REQUEST: Can you copy out every one of the rows below, word for word?
+++ RECORDS PROVIDED
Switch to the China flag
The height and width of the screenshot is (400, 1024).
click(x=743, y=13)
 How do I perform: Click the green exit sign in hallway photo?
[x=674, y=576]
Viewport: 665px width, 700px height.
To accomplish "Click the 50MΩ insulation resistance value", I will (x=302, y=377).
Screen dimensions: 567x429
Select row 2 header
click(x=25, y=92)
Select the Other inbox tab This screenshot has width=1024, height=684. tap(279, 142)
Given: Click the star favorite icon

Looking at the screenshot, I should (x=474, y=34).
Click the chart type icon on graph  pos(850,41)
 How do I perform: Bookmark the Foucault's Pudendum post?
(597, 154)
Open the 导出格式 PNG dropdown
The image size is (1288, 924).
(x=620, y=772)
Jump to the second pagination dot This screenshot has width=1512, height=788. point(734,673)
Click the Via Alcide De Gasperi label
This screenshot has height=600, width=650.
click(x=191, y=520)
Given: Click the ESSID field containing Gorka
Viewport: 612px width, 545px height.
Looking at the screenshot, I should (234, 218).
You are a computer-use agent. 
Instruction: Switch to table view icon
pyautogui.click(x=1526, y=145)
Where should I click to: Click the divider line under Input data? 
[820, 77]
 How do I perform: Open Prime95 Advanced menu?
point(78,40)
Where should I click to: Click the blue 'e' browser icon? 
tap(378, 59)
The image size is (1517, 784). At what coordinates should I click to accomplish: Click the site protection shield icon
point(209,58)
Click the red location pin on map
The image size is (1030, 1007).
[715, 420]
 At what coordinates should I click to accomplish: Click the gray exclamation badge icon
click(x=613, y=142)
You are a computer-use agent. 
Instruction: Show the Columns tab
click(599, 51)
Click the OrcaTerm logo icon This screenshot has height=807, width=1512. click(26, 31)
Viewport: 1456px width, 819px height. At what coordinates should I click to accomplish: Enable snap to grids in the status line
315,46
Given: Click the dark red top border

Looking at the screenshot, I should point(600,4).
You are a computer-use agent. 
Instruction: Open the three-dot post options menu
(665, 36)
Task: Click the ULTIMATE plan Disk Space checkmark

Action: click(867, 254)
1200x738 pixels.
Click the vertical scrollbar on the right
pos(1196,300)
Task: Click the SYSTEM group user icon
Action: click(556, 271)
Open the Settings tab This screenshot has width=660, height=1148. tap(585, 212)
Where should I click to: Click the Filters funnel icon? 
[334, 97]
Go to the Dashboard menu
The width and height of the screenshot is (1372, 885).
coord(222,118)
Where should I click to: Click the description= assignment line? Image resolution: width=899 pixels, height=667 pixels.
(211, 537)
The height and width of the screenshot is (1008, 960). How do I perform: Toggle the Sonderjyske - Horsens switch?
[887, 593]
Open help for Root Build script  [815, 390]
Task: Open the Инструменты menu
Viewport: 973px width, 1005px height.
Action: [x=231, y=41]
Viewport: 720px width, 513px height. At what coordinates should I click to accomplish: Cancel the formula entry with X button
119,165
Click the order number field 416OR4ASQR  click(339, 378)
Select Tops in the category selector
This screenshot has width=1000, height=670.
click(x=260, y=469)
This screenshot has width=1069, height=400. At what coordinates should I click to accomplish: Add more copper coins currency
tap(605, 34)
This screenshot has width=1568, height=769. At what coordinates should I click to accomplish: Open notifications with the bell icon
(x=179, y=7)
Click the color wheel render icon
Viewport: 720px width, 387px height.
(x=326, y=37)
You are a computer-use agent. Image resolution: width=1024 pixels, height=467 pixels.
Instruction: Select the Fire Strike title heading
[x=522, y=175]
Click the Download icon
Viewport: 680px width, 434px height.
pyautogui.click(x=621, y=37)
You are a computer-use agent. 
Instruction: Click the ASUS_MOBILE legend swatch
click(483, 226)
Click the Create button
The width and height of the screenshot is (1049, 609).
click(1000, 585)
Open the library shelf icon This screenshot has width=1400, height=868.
++++++
TASK RESPONSE:
Switch to the China flag
The height and width of the screenshot is (400, 1024).
click(x=743, y=13)
 How do I perform: Click the green exit sign in hallway photo?
[x=674, y=576]
Viewport: 665px width, 700px height.
To accomplish "Click the 50MΩ insulation resistance value", I will (x=302, y=377).
Screen dimensions: 567x429
Select row 2 header
click(x=25, y=92)
Select the Other inbox tab This screenshot has width=1024, height=684. tap(279, 142)
Given: Click the star favorite icon

Looking at the screenshot, I should (x=474, y=34).
Click the chart type icon on graph  pos(850,41)
 How do I perform: Bookmark the Foucault's Pudendum post?
(597, 154)
Open the 导出格式 PNG dropdown
The image size is (1288, 924).
(x=620, y=772)
Jump to the second pagination dot This screenshot has width=1512, height=788. point(734,673)
Click the Via Alcide De Gasperi label
This screenshot has height=600, width=650.
click(x=191, y=520)
Given: Click the ESSID field containing Gorka
Viewport: 612px width, 545px height.
Looking at the screenshot, I should (234, 218).
You are a computer-use agent. 
Instruction: Switch to table view icon
pyautogui.click(x=1526, y=145)
Where should I click to: Click the divider line under Input data? 
[820, 77]
 How do I perform: Open Prime95 Advanced menu?
point(78,40)
Where should I click to: Click the blue 'e' browser icon? 
tap(378, 59)
The image size is (1517, 784). At what coordinates should I click to accomplish: Click the site protection shield icon
point(209,58)
Click the red location pin on map
The image size is (1030, 1007).
[715, 420]
 At what coordinates should I click to accomplish: Click the gray exclamation badge icon
click(x=613, y=142)
You are a computer-use agent. 
Instruction: Show the Columns tab
click(599, 51)
Click the OrcaTerm logo icon This screenshot has height=807, width=1512. click(26, 31)
Viewport: 1456px width, 819px height. At what coordinates should I click to accomplish: Enable snap to grids in the status line
315,46
Given: Click the dark red top border

Looking at the screenshot, I should point(600,4).
You are a computer-use agent. 
Instruction: Open the three-dot post options menu
(665, 36)
Task: Click the ULTIMATE plan Disk Space checkmark

Action: click(867, 254)
1200x738 pixels.
Click the vertical scrollbar on the right
pos(1196,300)
Task: Click the SYSTEM group user icon
Action: click(556, 271)
Open the Settings tab This screenshot has width=660, height=1148. tap(585, 212)
Where should I click to: Click the Filters funnel icon? 
[334, 97]
Go to the Dashboard menu
The width and height of the screenshot is (1372, 885).
coord(222,118)
Where should I click to: Click the description= assignment line? Image resolution: width=899 pixels, height=667 pixels.
(211, 537)
The height and width of the screenshot is (1008, 960). How do I perform: Toggle the Sonderjyske - Horsens switch?
[887, 593]
Open help for Root Build script  [815, 390]
Task: Open the Инструменты menu
Viewport: 973px width, 1005px height.
Action: [x=231, y=41]
Viewport: 720px width, 513px height. At what coordinates should I click to accomplish: Cancel the formula entry with X button
119,165
Click the order number field 416OR4ASQR  click(339, 378)
Select Tops in the category selector
This screenshot has width=1000, height=670.
click(x=260, y=469)
This screenshot has width=1069, height=400. At what coordinates should I click to accomplish: Add more copper coins currency
tap(605, 34)
This screenshot has width=1568, height=769. At what coordinates should I click to accomplish: Open notifications with the bell icon
(x=179, y=7)
Click the color wheel render icon
Viewport: 720px width, 387px height.
(x=326, y=37)
You are a computer-use agent. Image resolution: width=1024 pixels, height=467 pixels.
Instruction: Select the Fire Strike title heading
[x=522, y=175]
Click the Download icon
Viewport: 680px width, 434px height.
pyautogui.click(x=621, y=37)
You are a computer-use agent. 
Instruction: Click the ASUS_MOBILE legend swatch
click(483, 226)
Click the Create button
The width and height of the screenshot is (1049, 609).
click(1000, 585)
Open the library shelf icon This screenshot has width=1400, height=868.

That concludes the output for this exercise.